(Collected data)
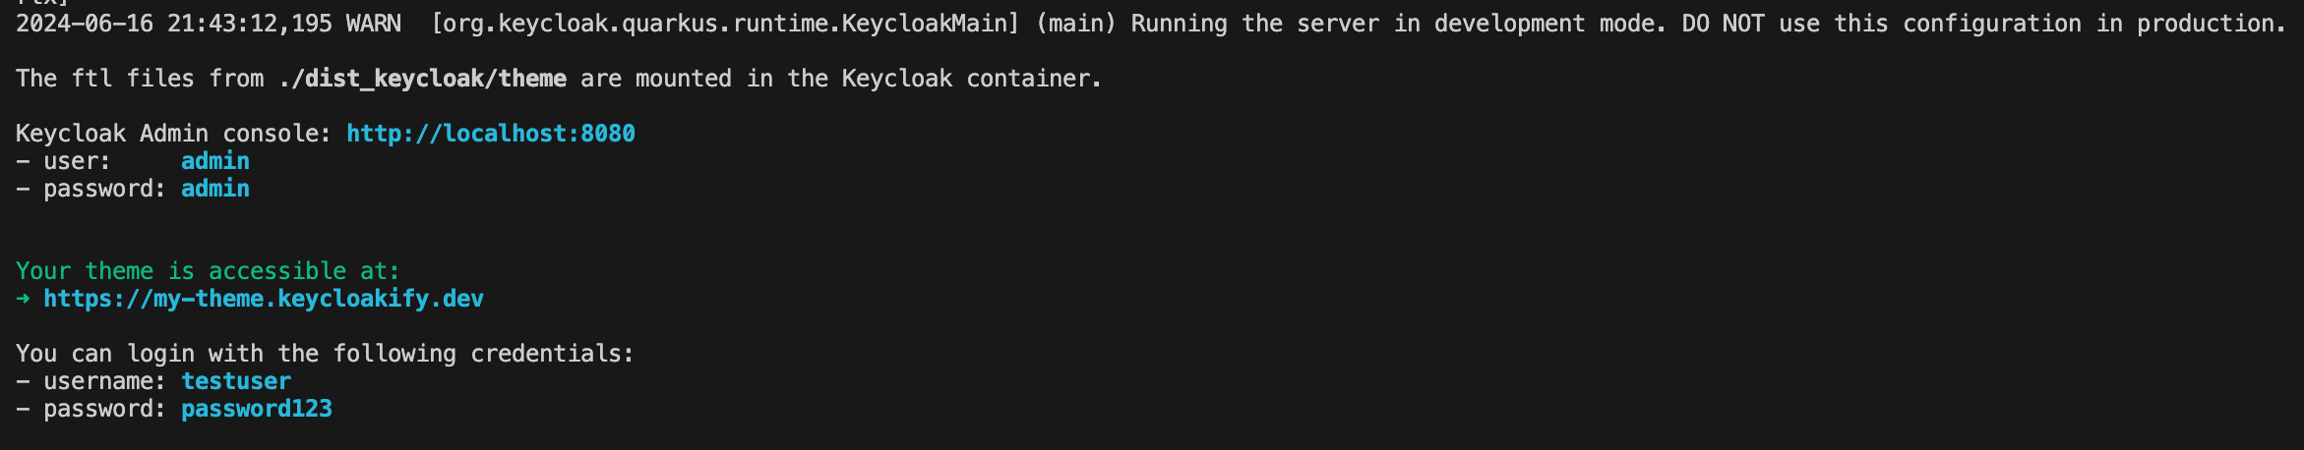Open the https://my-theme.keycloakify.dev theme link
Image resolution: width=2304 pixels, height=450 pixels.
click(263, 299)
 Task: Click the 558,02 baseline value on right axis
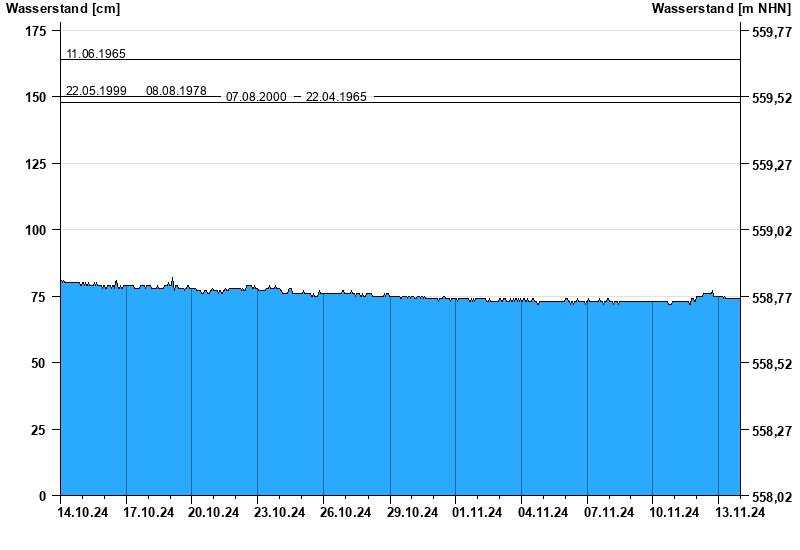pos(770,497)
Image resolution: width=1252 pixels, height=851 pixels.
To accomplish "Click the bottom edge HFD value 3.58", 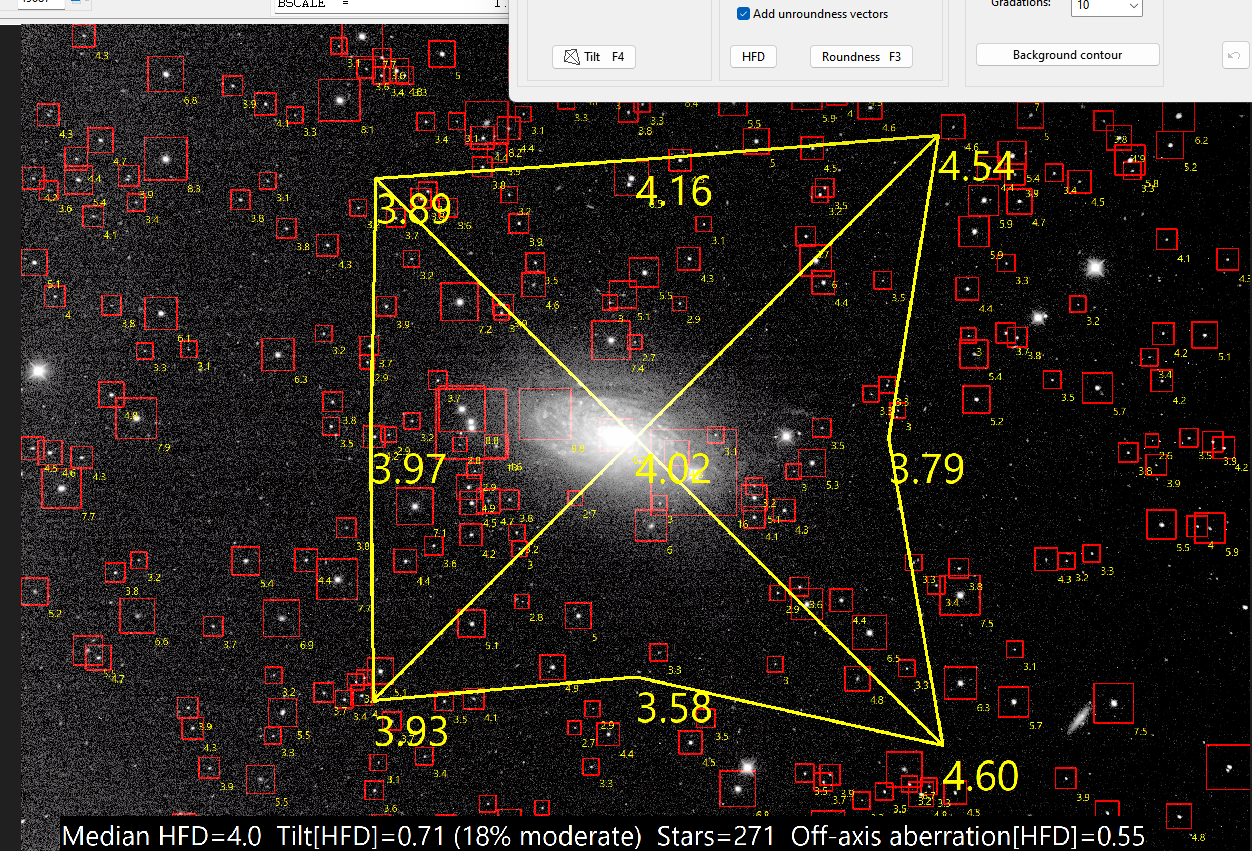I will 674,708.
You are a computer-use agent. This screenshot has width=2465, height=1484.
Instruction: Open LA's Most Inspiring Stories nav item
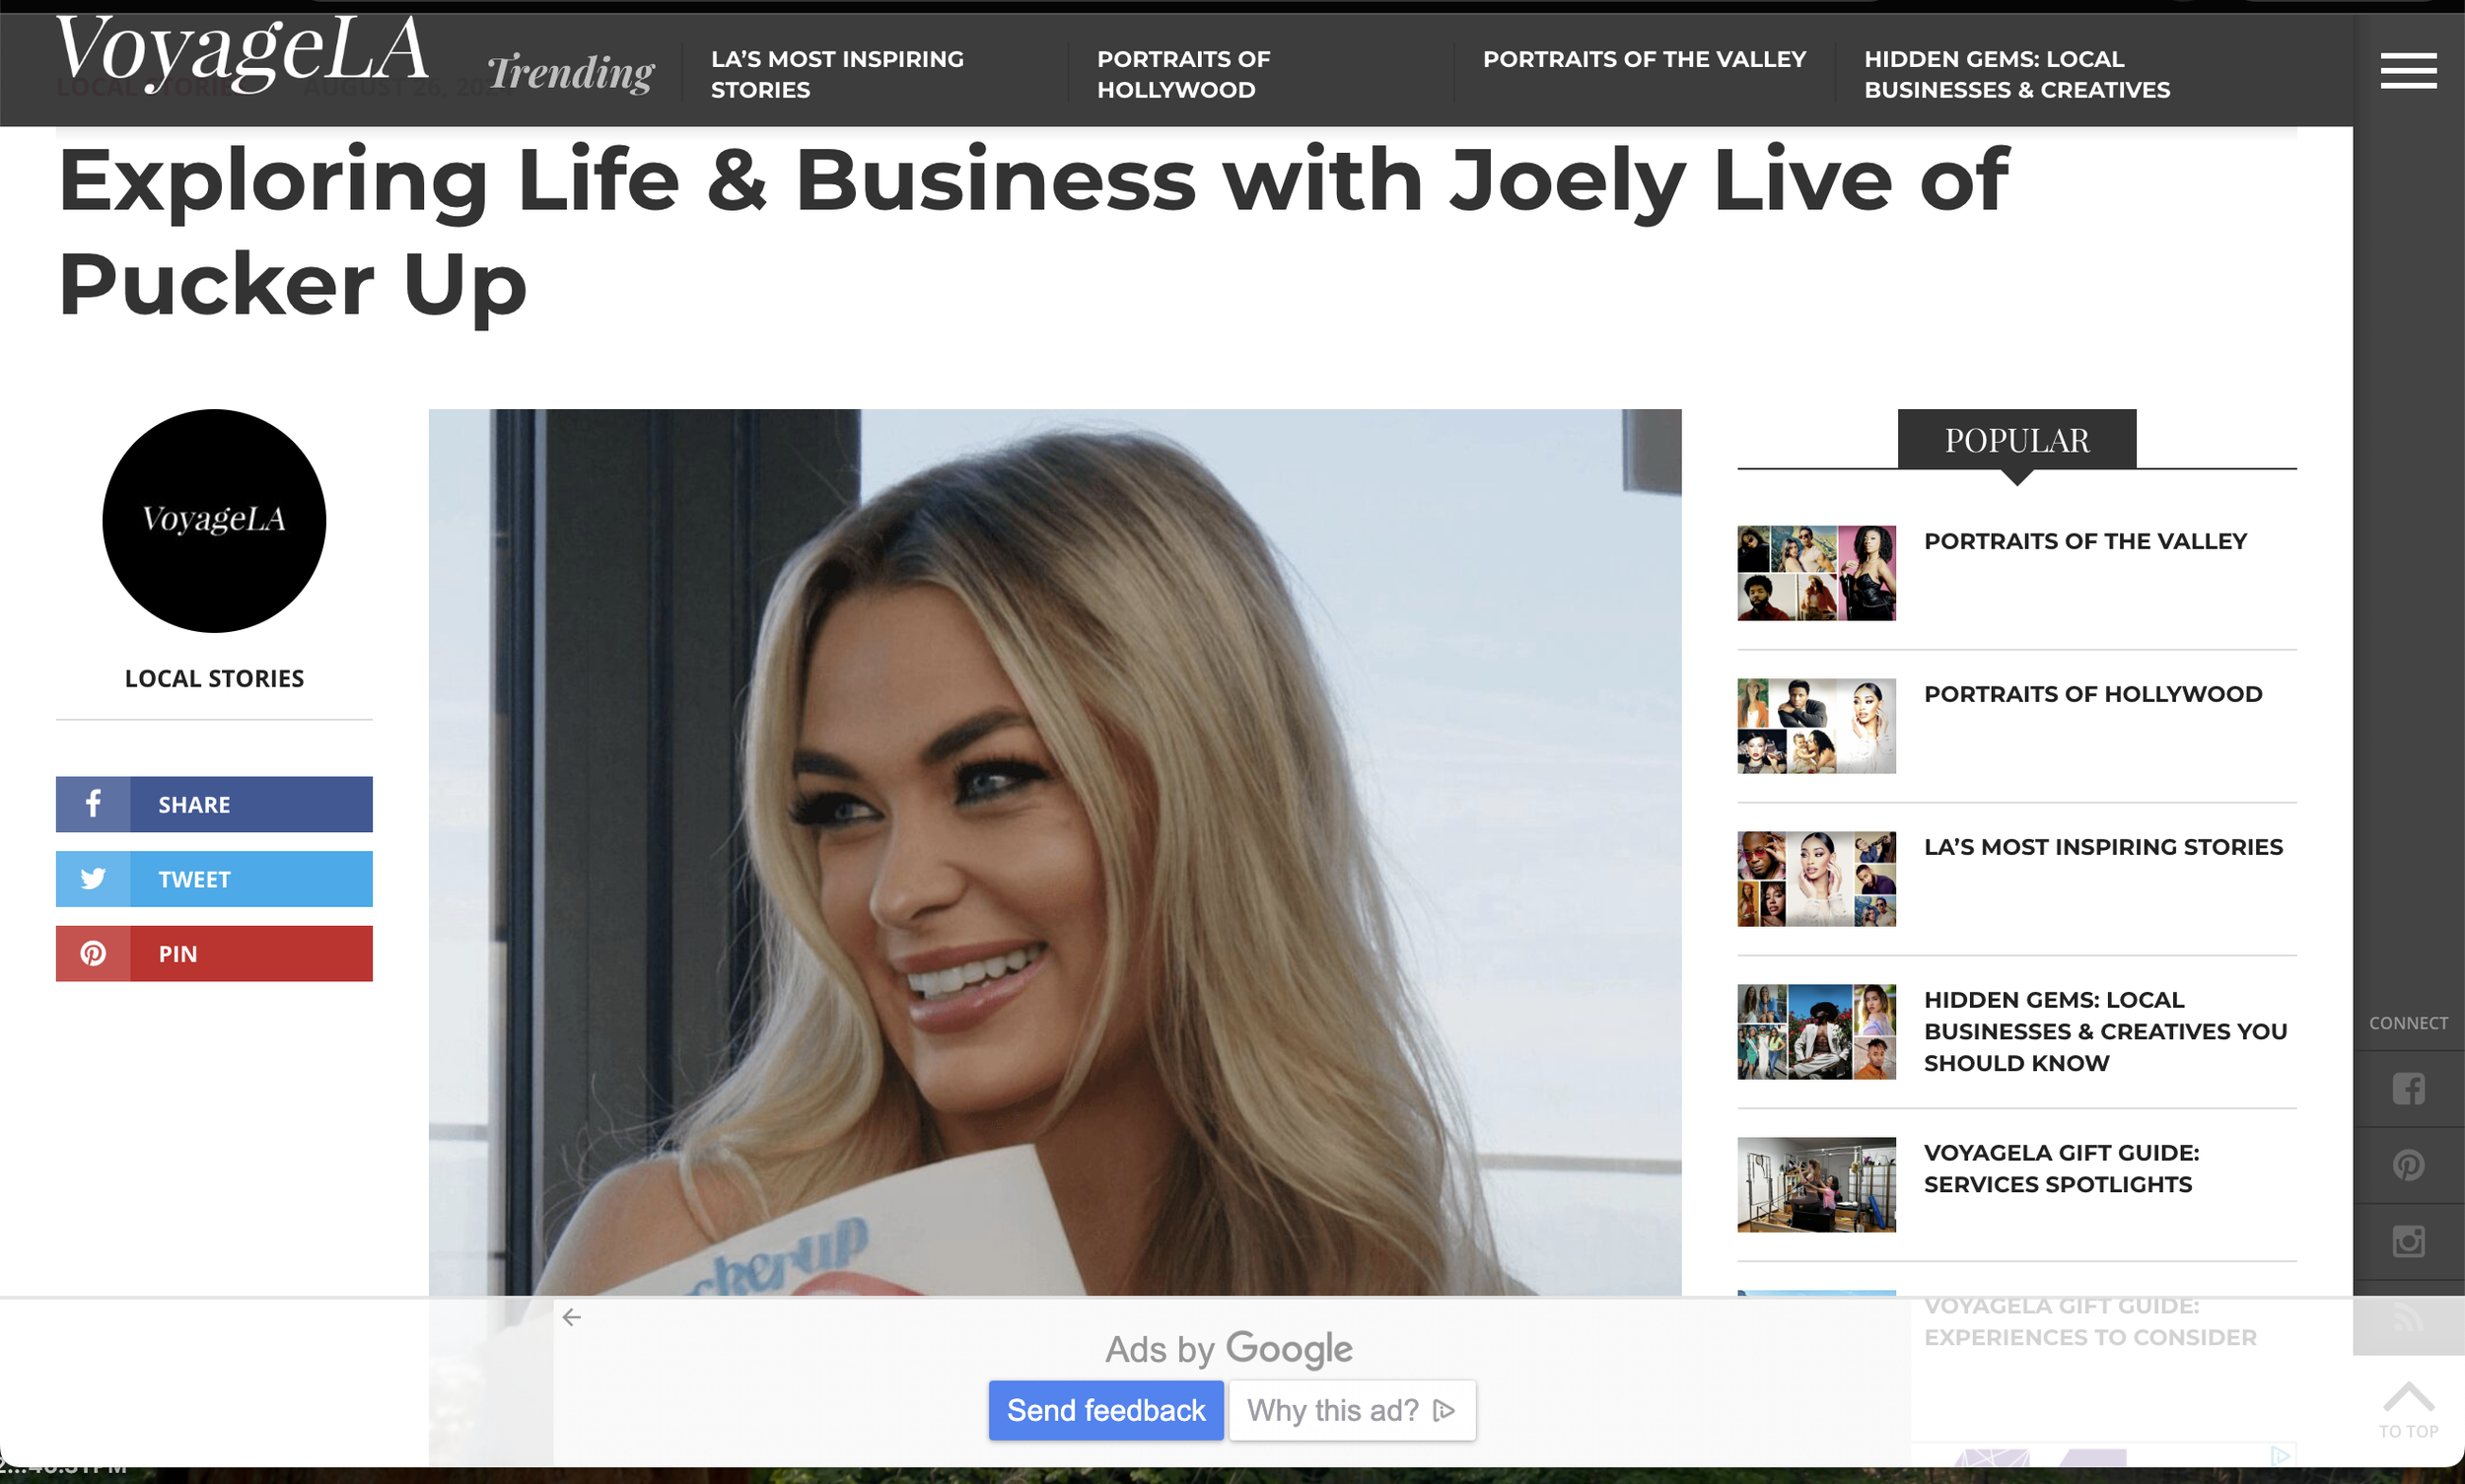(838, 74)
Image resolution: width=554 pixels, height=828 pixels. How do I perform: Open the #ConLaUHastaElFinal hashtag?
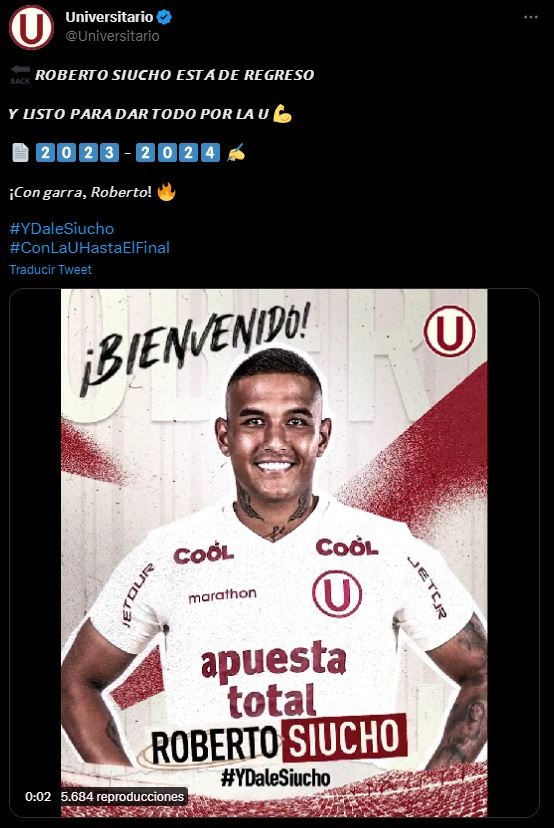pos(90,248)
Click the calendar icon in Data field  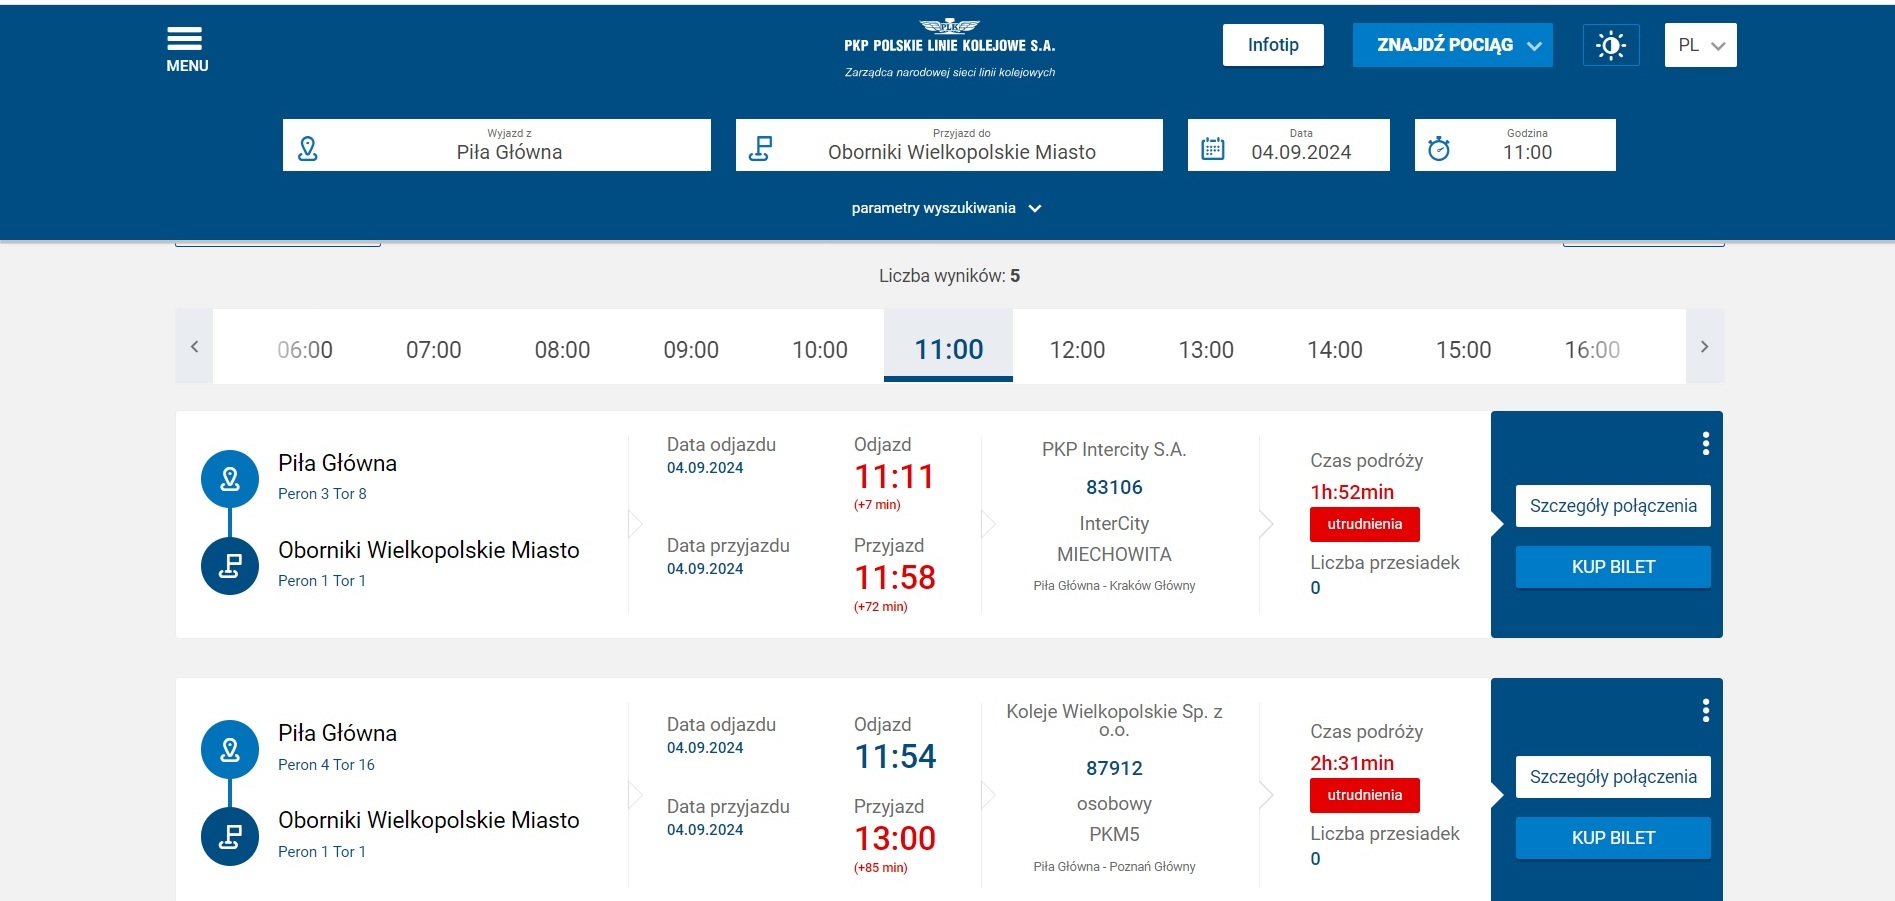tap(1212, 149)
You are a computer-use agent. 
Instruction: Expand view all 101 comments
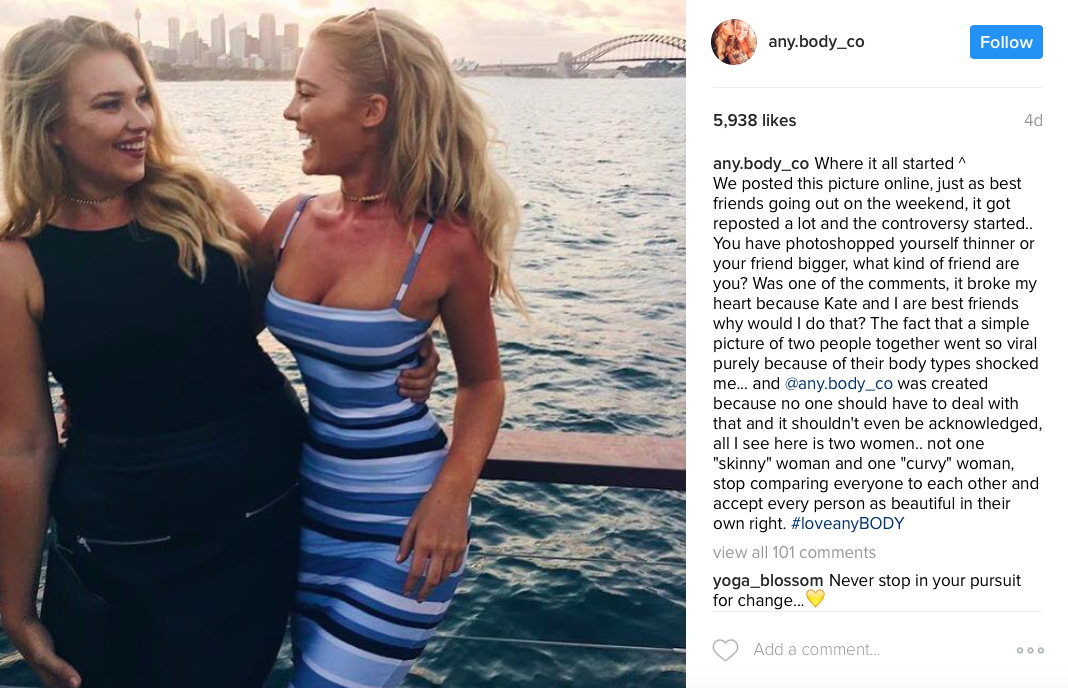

## [Work to complete]
Check every line above for the string "agent", and copy the ones that have it.

## [Response]
You are a computer-use agent. This screenshot has width=2465, height=1484.
You are a computer-use agent. 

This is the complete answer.